RESOLVED DUPLICATE of bug 381300

People

(Reporter: lcamtuf, Unassigned)

References

()

Details

(Keywords: fixed1.8.1.5, Whiteboard: [sg:low spoof])

Firefox seems to allow third parties to replace IFRAME data of unrelated webpages by enabling non-same-domain sites to perform:

  foo = open("","target_name");
  foo.frames['bar'].document.open();
  foo.frames['bar'].document.write(...);
  foo.frames['bar'].document.close();

Where "target_name" is established by being opener of the targeted window, or setting window name before the user navigated away from the attack site, or knowing name assigned by the attacked site (if any).
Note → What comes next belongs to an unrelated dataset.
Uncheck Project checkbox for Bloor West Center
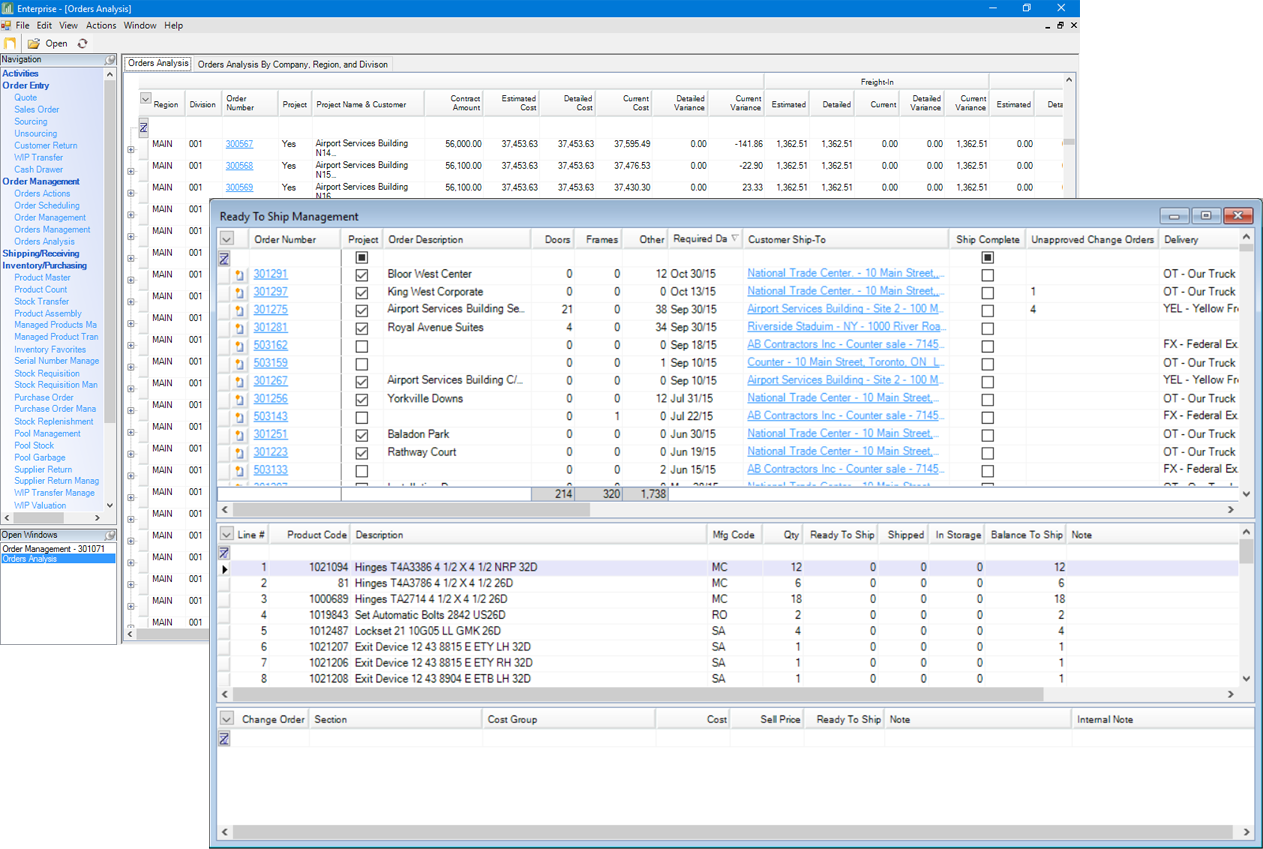1263x849 pixels. coord(362,275)
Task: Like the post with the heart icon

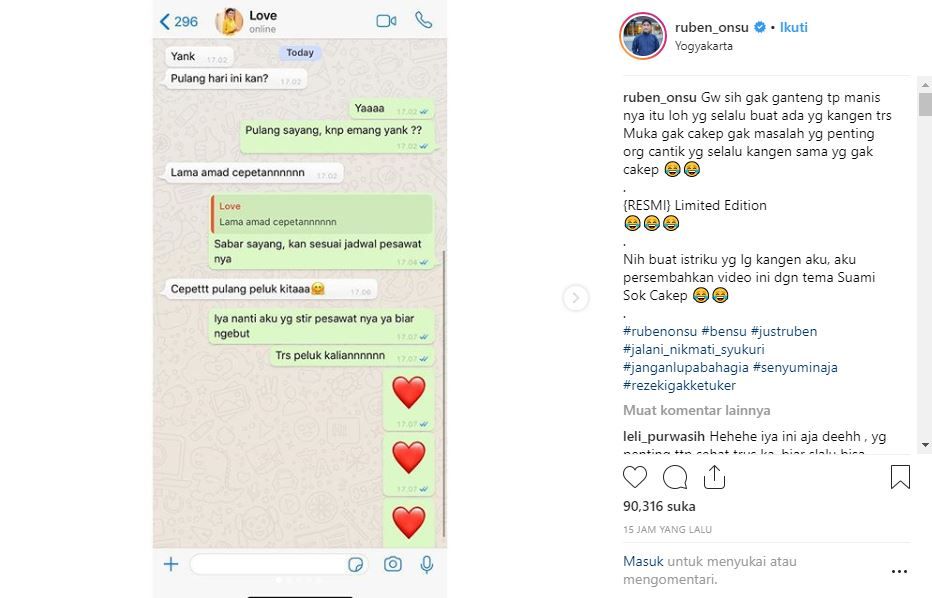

Now, although newly written IFRAME data will inherit its location and permission from the writing page (and thus won't be able to directly interact with page elements or read window.top.document.cookie), it will be able to pull a couple of nasty tricks, say:

1) Call window.focus() and use onkeydown handler to intercept user's keystrokes on that site.

2) Display offensive, misleading or dangerous contents on trusted sites (spoofed login prompts, etc).

3) Track user behavior, including precise timing of arrival and departure, based on presence of named IFRAMEs.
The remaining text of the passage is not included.